[LISTED RECORDS Boundary: Start]

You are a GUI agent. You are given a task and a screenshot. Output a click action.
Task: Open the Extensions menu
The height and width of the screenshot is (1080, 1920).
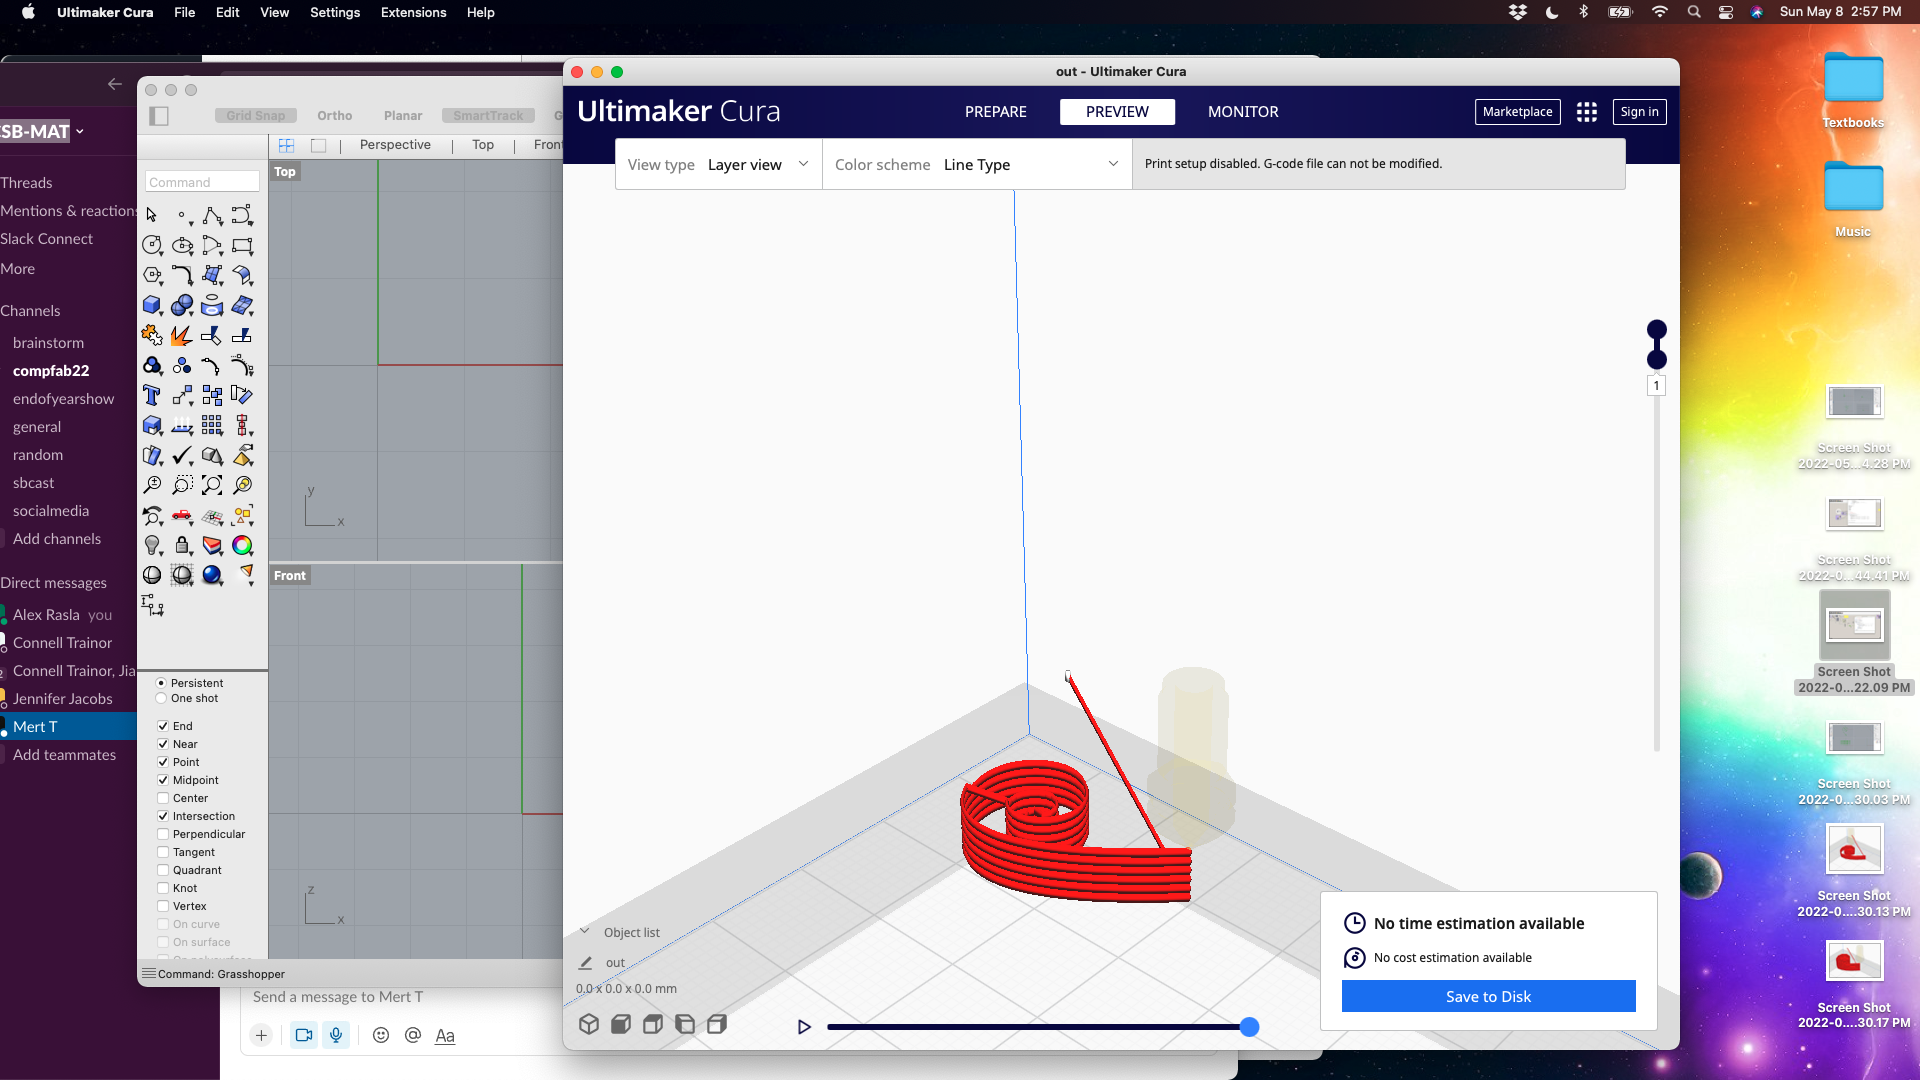(413, 12)
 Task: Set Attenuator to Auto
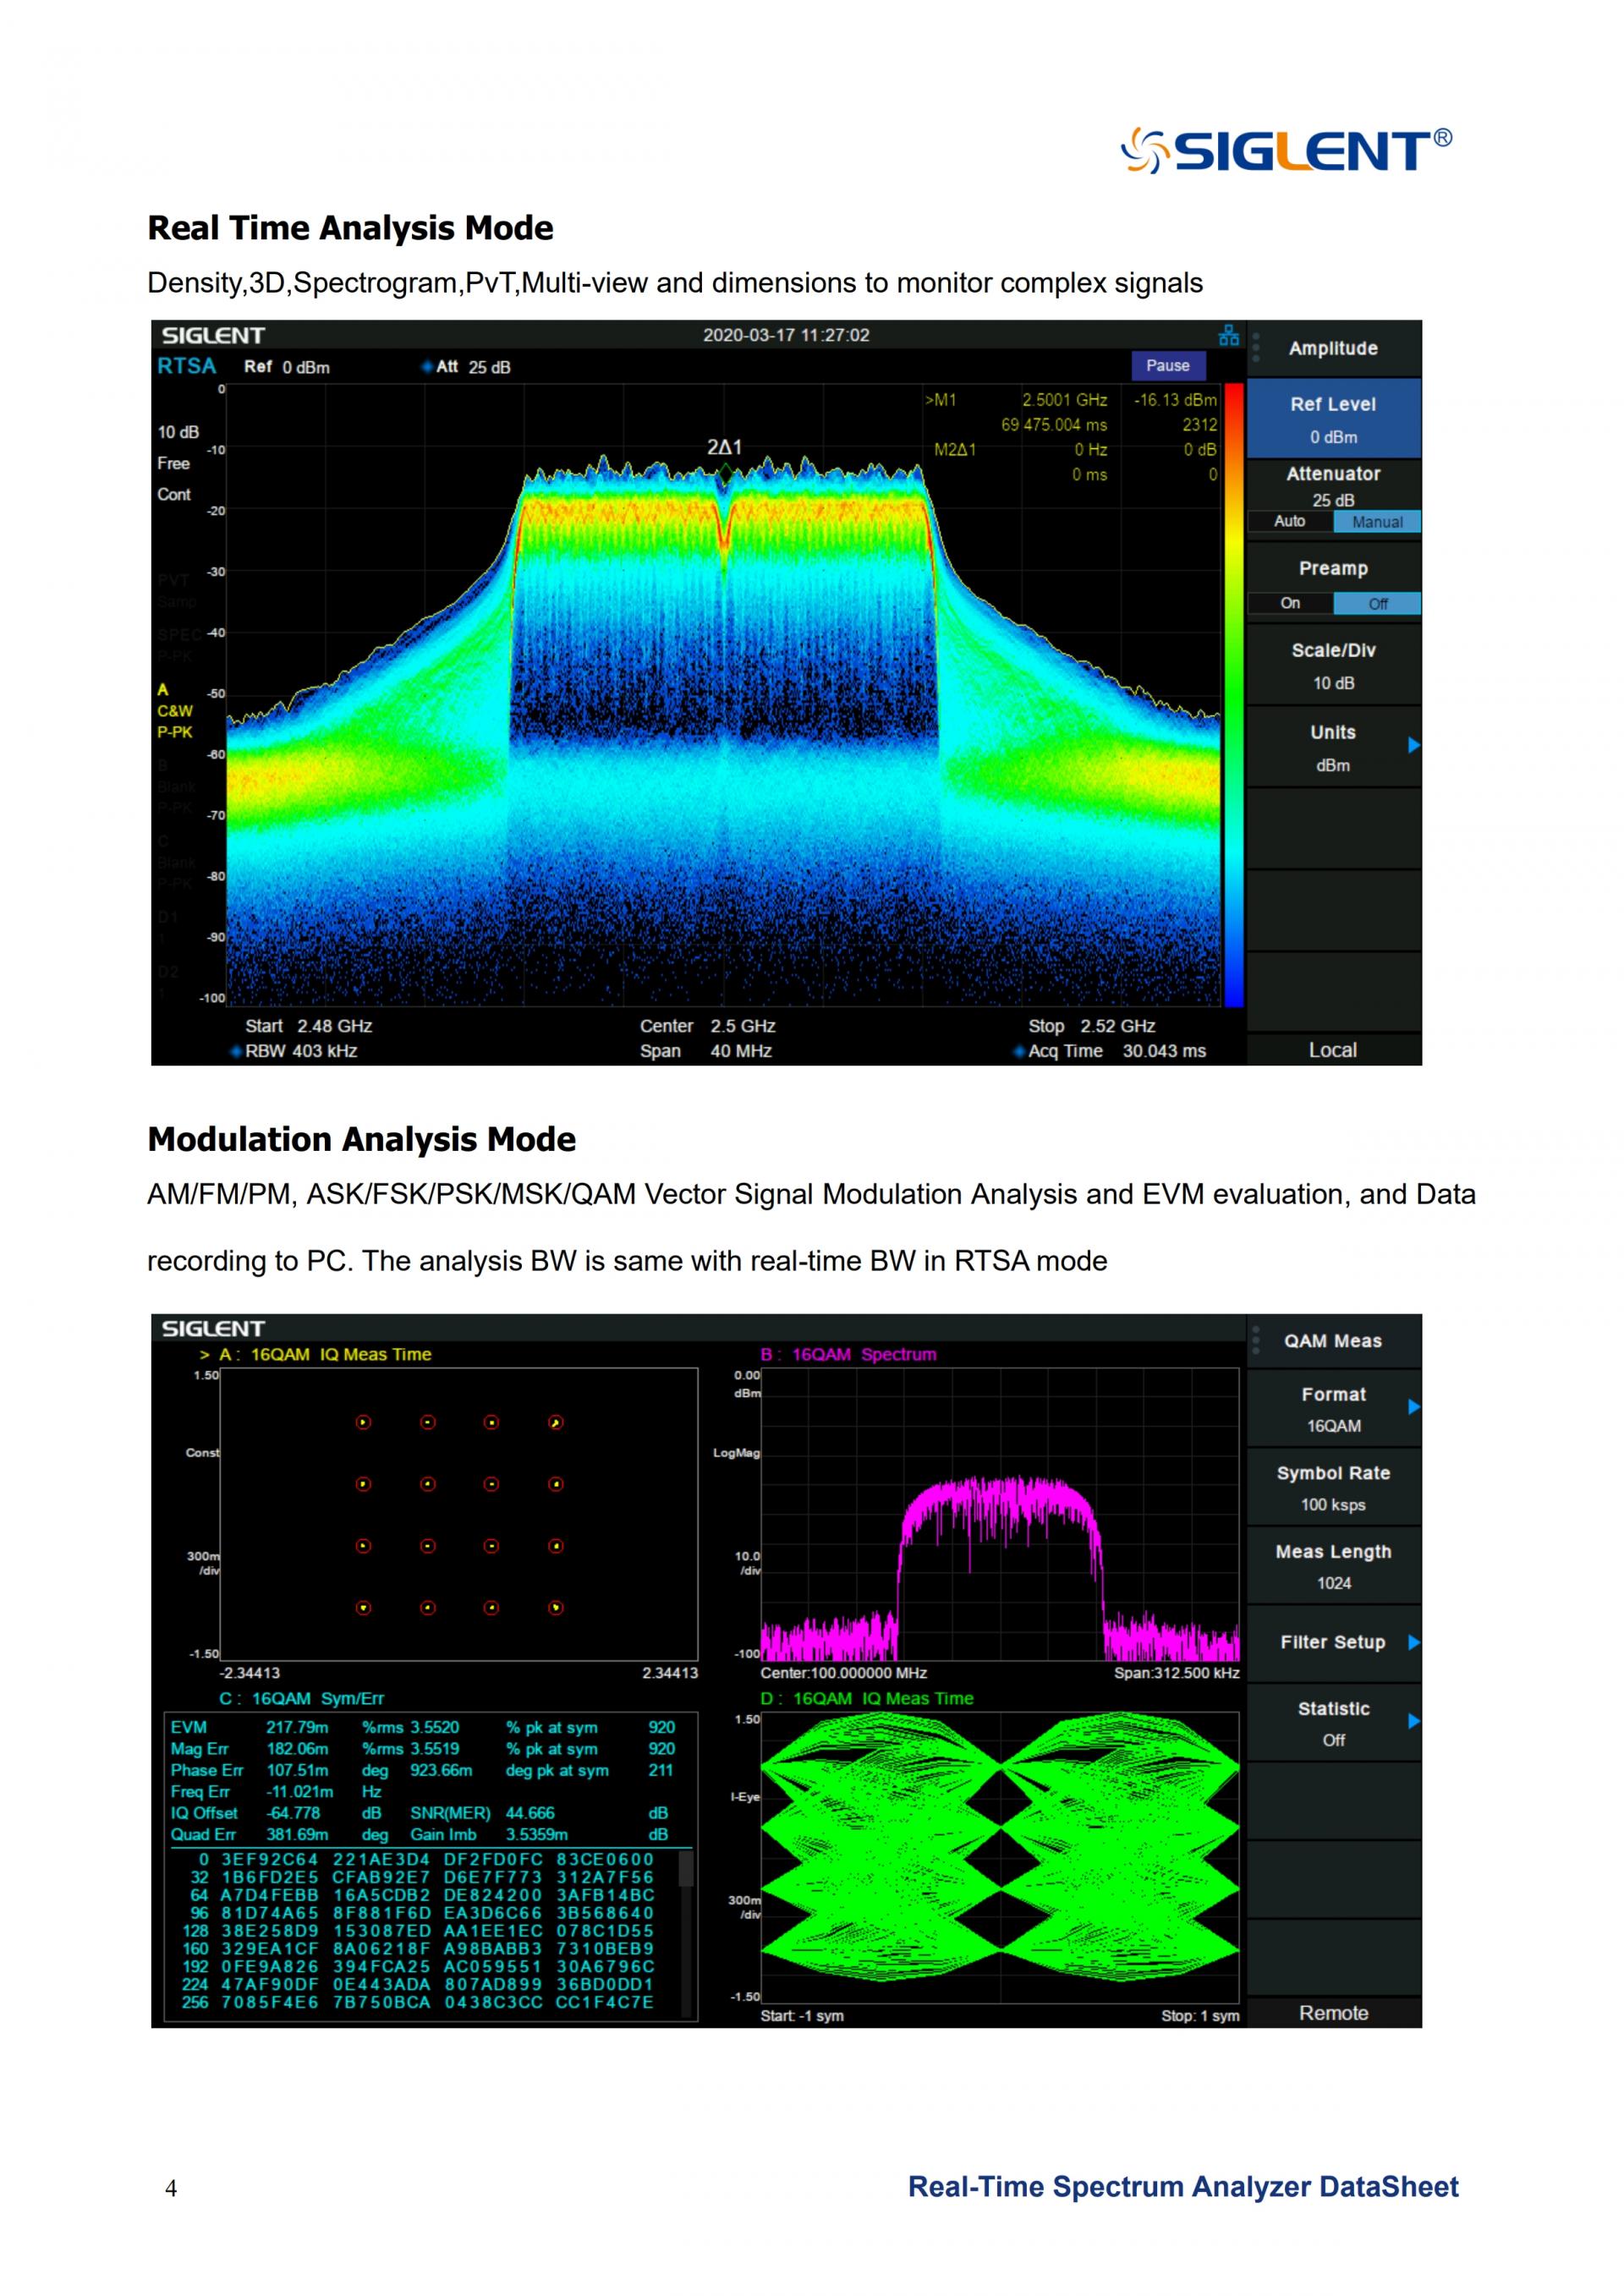tap(1289, 522)
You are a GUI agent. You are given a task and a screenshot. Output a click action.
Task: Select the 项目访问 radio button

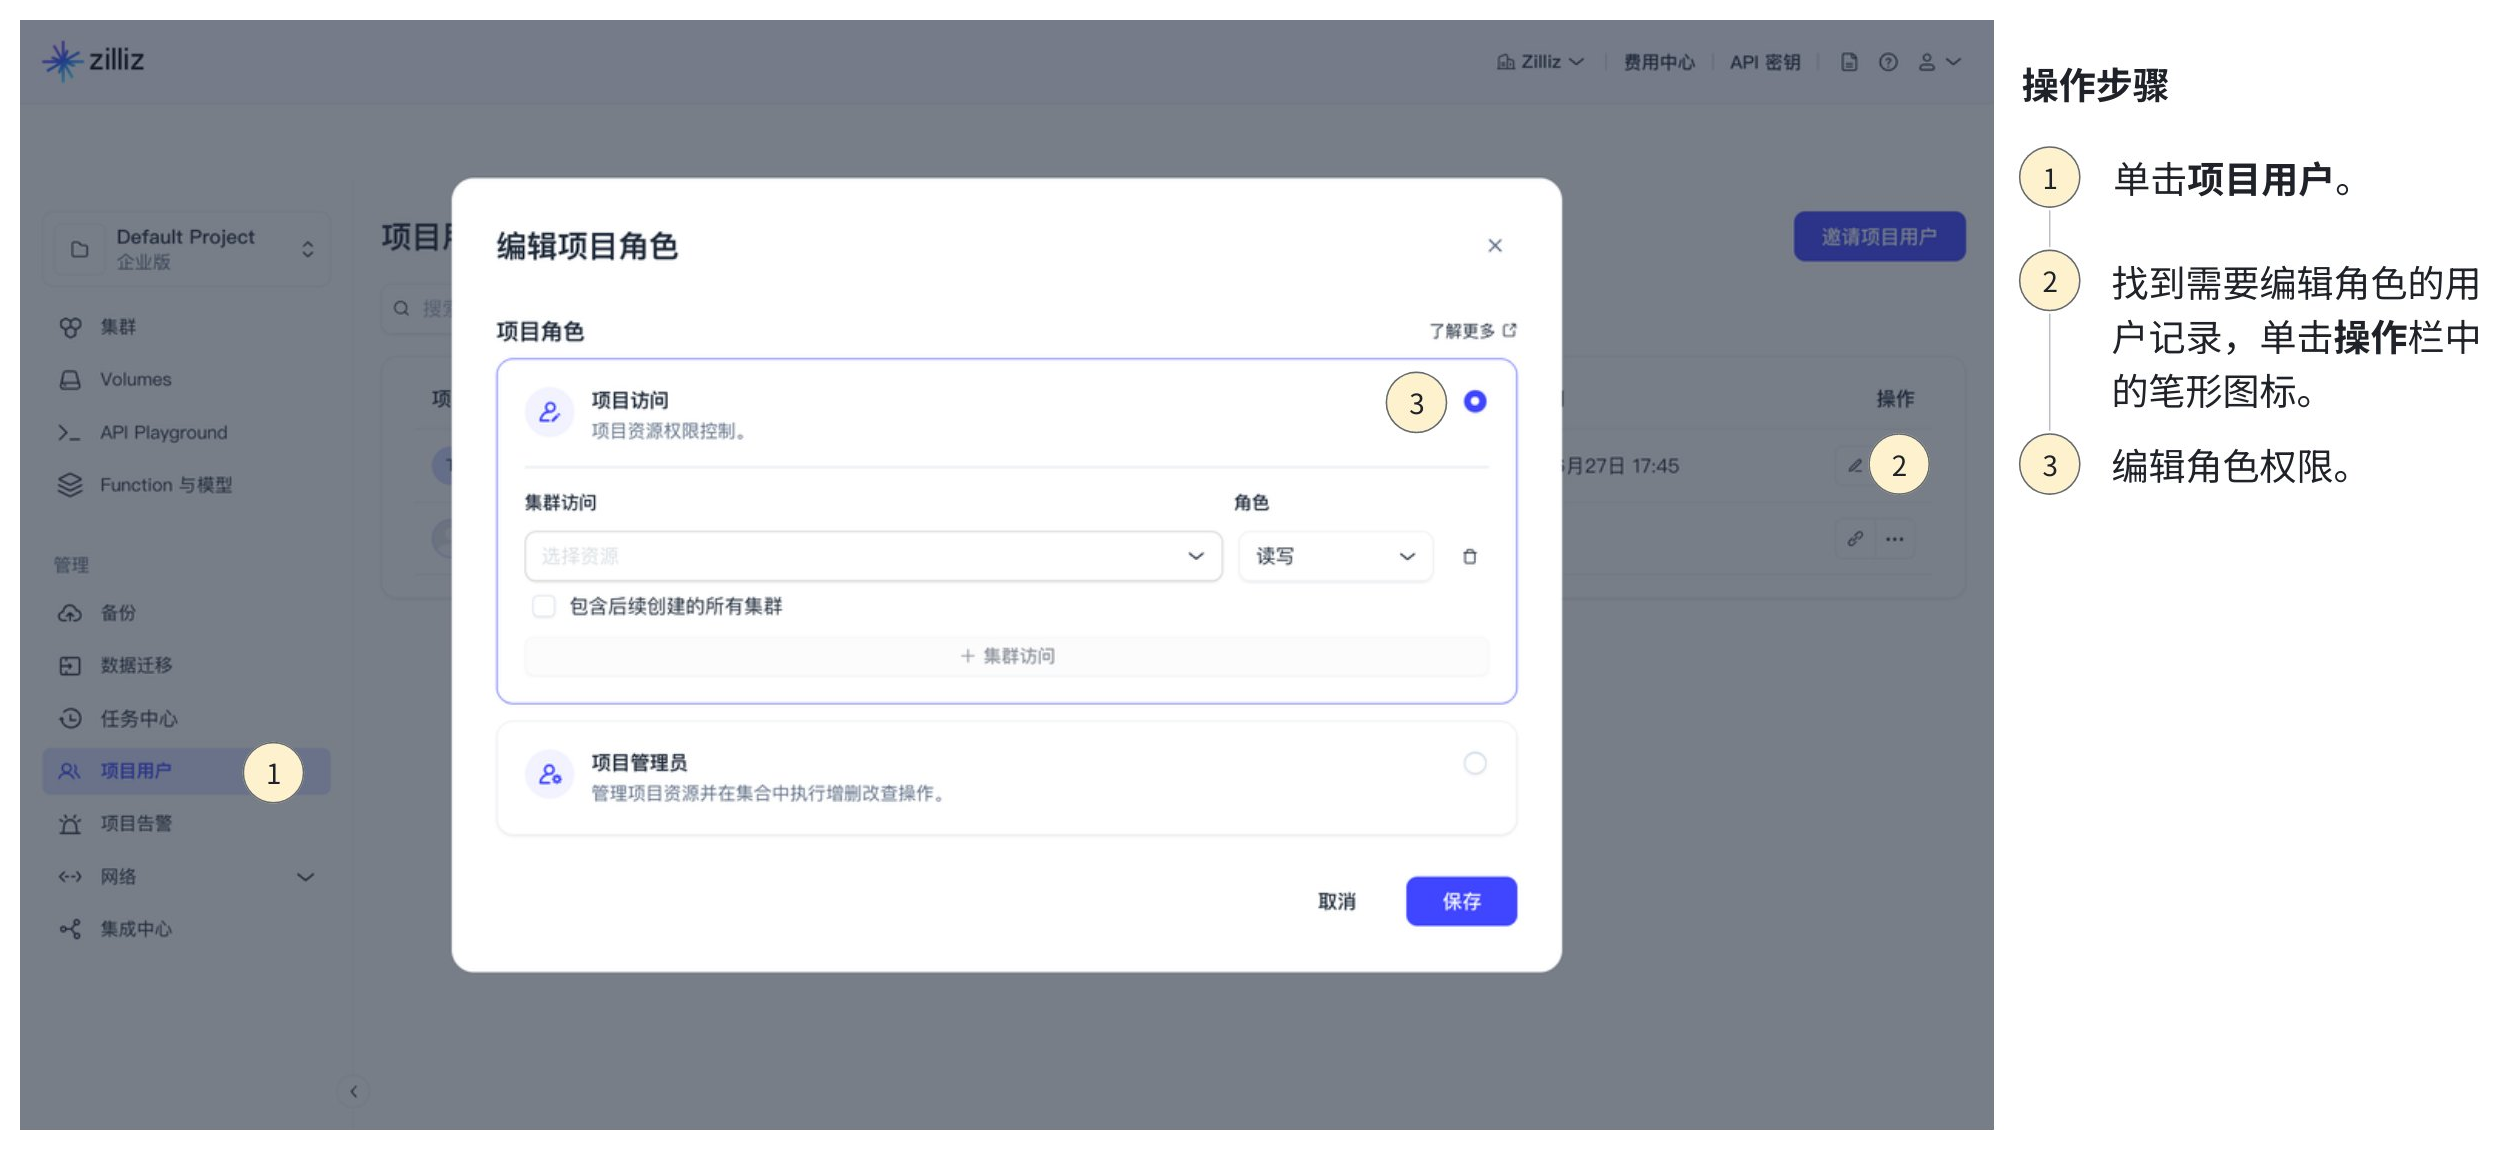point(1474,402)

[LISTED RECORDS Boundary: End]

DESCRIPTION OF THE TASK | A word-for-word copy of the listing is needed, with no pictures in it.

ANSWER SECTION |
You are a GUI agent. You are given a task and a screenshot. Output a click action.
Task: Open the Extensions menu
The height and width of the screenshot is (1080, 1920).
(413, 12)
 Task: Set Attenuator to Auto
tap(1289, 522)
You are a GUI agent. You are given a task and a screenshot. Output a click action.
Task: Select the 项目访问 radio button

point(1474,402)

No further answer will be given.